There may be all manner of noises on the audio files, there may also be re-takes and fluffs, gaps may need extending and so on - depending on the amount of time available, some of these will have already been fixed by the studio, but if time constraints come into play, there may still be a lot of tidying to be done…

One other important point to consider is that it’s sometimes difficult to be objective DURING the recording - a period away from the finished recording is very helpful - hearing it again a few days later when it has had it’s first proper edit, often allows Ali or Lorelei have a better perspective on what the finished product should end up being… especially as one or both of them will have actually produced the recording on the day…

So - what’s the big deal I hear you ask?

Well, to get to a point where the recording is “finished” and ready for sale, the audio has to go through this editing process and we utilise a combination of the senses of hearing and SIGHT… Yes, I did say SIGHT - to amend the recorded text you have to be able to SEE it as well as HEAR it !

In the accompanying picture, you can see what is known as the “waveform” - this is the visualisation of the audio and is what we use to listen and VIEW the sound, making changes as required (this particular example is from “Pulling Power - Pick Up Tips for Girls").

Editing is a painstaking process of listening and picking out the areas that need adjustment and then using the visual view of the audio to cut/paste/extend as appropriate until the file is ready for mastering - this is where the audio levels are all brought into harmony - the track is then finally ready…

So to edit audio in this digital world, we need to be able to SEE IT as well as HEAR IT - strange but true - you need a eagle eyes as well as the ears of an owl - it can be a lot of work, but it’s a crucial part of the production process…you gotta love it ! - Al Muirden

Friday, 13 November 2009

The Creme of the Crop

Friday the 13th is lucky for us! CC director Ali Muirden has some news...
There's been an exciting new development at Creative Content: We’ve signed a partnership deal with specialist crime fiction publisher Crème de la Crime to publish their catalogue of titles in ebook format!

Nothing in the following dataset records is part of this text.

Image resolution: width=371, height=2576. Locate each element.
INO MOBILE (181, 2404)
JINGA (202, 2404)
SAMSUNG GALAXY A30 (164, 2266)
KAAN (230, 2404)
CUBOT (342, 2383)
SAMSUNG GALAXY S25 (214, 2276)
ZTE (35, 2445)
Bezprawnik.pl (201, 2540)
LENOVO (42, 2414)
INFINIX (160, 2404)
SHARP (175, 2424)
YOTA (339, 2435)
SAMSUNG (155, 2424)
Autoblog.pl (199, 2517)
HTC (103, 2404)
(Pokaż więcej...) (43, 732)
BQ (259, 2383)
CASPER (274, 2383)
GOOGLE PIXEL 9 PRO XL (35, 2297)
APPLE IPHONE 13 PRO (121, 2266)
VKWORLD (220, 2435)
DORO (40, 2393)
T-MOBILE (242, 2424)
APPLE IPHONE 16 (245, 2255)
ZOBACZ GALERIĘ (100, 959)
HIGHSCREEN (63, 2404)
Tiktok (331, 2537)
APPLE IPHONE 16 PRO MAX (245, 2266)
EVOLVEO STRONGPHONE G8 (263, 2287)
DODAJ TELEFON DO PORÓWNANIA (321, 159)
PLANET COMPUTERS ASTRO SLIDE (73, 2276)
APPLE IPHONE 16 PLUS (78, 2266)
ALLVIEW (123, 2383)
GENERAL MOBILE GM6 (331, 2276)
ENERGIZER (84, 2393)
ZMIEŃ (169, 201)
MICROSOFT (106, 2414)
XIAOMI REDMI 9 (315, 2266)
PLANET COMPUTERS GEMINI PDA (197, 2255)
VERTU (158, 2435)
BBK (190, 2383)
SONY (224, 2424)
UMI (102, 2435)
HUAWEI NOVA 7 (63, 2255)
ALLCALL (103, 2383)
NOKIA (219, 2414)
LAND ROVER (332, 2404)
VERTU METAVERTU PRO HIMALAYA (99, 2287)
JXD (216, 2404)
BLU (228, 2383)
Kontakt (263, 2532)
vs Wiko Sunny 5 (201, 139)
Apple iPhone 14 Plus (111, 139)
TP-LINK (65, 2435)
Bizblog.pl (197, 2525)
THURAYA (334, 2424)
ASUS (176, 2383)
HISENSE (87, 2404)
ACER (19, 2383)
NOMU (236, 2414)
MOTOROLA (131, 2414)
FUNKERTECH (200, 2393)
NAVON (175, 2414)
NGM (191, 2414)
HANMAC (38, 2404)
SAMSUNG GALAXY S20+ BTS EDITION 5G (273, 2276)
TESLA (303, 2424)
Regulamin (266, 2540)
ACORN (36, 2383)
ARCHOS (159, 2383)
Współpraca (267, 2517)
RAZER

We’ll be launching the first titles in April next year and we’re already buzzing with plans and ideas on how to make a real splash with this wonderful collection of crime novels.

How this event came about is in itself like something out of a novel! Back in the summer, I was invited to a party celebrating the launch of a new crime novel by the author Kaye Hill. It was being hosted by an old friend and ex-colleague (and now one of CC’s authors – he penned ‘Business Etiquette – India’) Mike Barnard at his lovely home in deepest, darkest Hampshire.

I vividly recall it was a filthy night, raining cats and dogs and I was sorely tempted to make my apologies and curl up on the sofa with a large glass of Sauvignon Blanc and the telly, however, a sixth sense told me that I should go - and thank goodness I did!

At the party I met Lynne Patrick, who is the co-founder - along with her husband, Jeff - of Crème de la Crime, a specialist crime publisher based in Chesterfield. Lynne and Jeff launched the company because they felt that there were lots of great crime writers out there, and the fact that their work wasn’t published was – well, there’s no other way of putting it - a crime!

Lynne and I struck up an immediate rapport and we got chatting about what we were both doing with our respective companies. She was really interested in the digital publishing arena and I was happy to fill her in on all our plans and ideas.

And from that meeting over a glass of vino (for her at least - I was on the OJ!) a partnership was born. Crème had a wonderful list of crime fiction, which fits in beautifully alongside CC’s non-fiction business and self help titles,

We got to work on the contract and the nitty gritty of how this would all work - and last week the deal was signed and broadcast to the publishing world at large.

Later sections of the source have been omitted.